On fathers and daughters – Haaretz published the first chapter of Galia Oz’s memoir, she is the daughter of Amos Oz:
‘When I was a child, my father beat me, cursed me and humiliated me. The violence was creative: He dragged me from the house and tossed me into the yard. He called me filth. This wasn’t a passing loss of his temper or a slap on the cheek here and there, but a routine of sadistic abuse. My crime was me myself, and so the punishment was endless. He had a need to be sure I would break.’
‘My father beat my mother. It happened in my presence. But she completely abnegated herself before him, and on the rare occasions when she dared to show anger or pain he crushed and silenced her. When it came to me, they were a united front. She cooperated with him and found excuses to distance me. I was rejected and hated, but they didn’t shut me out completely. Tyranny requires victims and, like all battered children, I came back again and again seeking closeness, hoping that something would change.’

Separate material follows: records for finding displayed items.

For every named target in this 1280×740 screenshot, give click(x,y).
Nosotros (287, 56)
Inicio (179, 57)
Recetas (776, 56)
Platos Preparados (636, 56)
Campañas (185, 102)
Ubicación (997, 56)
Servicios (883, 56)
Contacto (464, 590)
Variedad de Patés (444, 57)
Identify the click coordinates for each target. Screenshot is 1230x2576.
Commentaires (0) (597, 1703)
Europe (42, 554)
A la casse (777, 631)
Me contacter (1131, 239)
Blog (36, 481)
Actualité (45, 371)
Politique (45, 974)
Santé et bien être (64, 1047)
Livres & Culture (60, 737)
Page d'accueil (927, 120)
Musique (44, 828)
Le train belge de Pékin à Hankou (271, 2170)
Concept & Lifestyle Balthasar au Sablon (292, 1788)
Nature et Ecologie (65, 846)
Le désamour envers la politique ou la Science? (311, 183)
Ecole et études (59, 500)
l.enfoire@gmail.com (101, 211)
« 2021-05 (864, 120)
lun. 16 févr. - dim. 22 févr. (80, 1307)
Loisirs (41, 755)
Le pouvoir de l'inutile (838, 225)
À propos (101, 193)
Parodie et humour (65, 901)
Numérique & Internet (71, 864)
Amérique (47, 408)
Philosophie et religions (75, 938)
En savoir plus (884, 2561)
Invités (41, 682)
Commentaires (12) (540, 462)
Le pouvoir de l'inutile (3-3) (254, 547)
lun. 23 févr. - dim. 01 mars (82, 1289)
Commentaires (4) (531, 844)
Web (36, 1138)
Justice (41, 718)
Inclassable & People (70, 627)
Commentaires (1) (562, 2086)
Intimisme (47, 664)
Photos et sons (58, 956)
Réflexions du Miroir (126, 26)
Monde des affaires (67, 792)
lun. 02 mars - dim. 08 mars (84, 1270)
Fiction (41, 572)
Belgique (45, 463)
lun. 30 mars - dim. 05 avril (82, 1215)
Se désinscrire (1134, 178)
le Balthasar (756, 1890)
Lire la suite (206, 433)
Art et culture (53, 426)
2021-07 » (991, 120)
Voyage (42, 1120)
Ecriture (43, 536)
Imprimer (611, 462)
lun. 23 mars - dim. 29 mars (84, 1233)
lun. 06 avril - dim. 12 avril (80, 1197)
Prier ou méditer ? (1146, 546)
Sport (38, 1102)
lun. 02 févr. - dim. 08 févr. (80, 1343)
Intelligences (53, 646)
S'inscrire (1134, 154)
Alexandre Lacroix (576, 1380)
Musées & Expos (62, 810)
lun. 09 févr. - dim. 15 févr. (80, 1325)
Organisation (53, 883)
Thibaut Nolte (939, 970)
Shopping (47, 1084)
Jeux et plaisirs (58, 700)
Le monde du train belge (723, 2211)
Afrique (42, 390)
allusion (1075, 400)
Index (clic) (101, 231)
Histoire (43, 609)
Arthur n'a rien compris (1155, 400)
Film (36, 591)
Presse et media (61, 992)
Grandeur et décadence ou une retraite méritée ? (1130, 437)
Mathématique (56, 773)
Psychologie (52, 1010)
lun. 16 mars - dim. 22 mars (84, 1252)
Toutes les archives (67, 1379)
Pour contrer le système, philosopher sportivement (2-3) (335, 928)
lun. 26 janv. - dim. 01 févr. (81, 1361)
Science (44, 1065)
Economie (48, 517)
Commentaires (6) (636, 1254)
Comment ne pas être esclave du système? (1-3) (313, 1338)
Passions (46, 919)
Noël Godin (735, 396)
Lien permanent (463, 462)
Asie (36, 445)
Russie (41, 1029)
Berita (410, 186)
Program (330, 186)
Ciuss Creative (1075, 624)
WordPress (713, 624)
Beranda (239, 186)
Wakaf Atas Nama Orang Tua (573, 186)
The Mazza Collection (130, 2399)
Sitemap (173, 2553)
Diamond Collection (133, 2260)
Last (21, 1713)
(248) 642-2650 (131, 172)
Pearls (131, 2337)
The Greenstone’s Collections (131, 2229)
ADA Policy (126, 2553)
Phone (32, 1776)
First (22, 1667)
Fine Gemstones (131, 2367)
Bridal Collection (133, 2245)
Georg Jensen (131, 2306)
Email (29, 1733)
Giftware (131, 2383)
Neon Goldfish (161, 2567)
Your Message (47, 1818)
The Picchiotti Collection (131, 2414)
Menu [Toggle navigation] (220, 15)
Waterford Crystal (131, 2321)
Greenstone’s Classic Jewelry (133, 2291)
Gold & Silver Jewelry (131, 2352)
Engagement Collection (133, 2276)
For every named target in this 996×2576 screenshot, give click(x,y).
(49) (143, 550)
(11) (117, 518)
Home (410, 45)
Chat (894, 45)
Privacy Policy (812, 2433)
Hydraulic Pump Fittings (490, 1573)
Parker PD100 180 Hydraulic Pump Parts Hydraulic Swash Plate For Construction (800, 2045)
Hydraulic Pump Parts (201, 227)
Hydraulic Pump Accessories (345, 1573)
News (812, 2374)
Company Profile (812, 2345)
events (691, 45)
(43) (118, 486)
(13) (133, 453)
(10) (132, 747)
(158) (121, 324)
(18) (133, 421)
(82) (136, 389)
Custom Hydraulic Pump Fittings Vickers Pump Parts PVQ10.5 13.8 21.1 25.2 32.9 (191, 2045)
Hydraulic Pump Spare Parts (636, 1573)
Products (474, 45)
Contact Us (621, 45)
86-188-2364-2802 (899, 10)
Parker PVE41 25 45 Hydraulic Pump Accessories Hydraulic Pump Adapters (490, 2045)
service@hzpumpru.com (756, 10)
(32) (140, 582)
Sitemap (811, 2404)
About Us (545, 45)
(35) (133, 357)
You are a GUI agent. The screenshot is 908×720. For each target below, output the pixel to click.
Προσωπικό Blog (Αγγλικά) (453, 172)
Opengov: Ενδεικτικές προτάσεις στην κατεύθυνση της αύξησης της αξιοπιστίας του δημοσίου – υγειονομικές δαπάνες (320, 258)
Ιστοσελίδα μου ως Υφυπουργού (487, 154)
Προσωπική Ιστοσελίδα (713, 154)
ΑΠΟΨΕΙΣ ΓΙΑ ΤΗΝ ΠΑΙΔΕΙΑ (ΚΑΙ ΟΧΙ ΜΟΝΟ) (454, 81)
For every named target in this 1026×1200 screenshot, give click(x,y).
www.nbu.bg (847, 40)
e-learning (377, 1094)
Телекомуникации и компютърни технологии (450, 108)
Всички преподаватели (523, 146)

‘And there was this thing that assumed the guise of love, that was presented as an absolute fact in public and within the family circle, which erased all doubts and preemptively silenced any rebellious thoughts. To this day, I can hardly believe how effective and hermetic this structure was. I was a child, but there was no childhood. Decades passed before I understood that the violence did not disappear when I became an adult; it just took on a different form. That this pattern of intimidation and denial never changed until the day my father died.’
Read the article here.
Amos Oz, the author who was named ‘the Dostoevsky of the Jewish people’ by President Reuven Rivlin a wifebeater, a father guilty of child abuse? All is possible.
The other children of Amos Oz and his wife have defended Amos Oz without attacking Galia Oz.
It’s hard to know what really happened. And since Amoz Oz is dead it is not a judicial matter anymore, if it ever was such a matter, even Galia herself states that it wasn’t.
The private lives of authors, painters and filmmakers should not be confused with appreciation or the lack of it for their works.
You can be a parttime monster and produce great novels and movies.
If literature taught us one thing it should be this.
The idea that the impeccable person should create more or less impeccable art, probably also morally uplifting, is an idea that belongs to the past, the times that the church still wanted to regulate what we read and what we see.
New churches are trying to impose more or less the same ideas as the old church but disguised as progress.
It’s time to realize that the grey zone is real, the monster is near, maybe standing in our kitchen. Saints don’t produce art, they produce sainthood.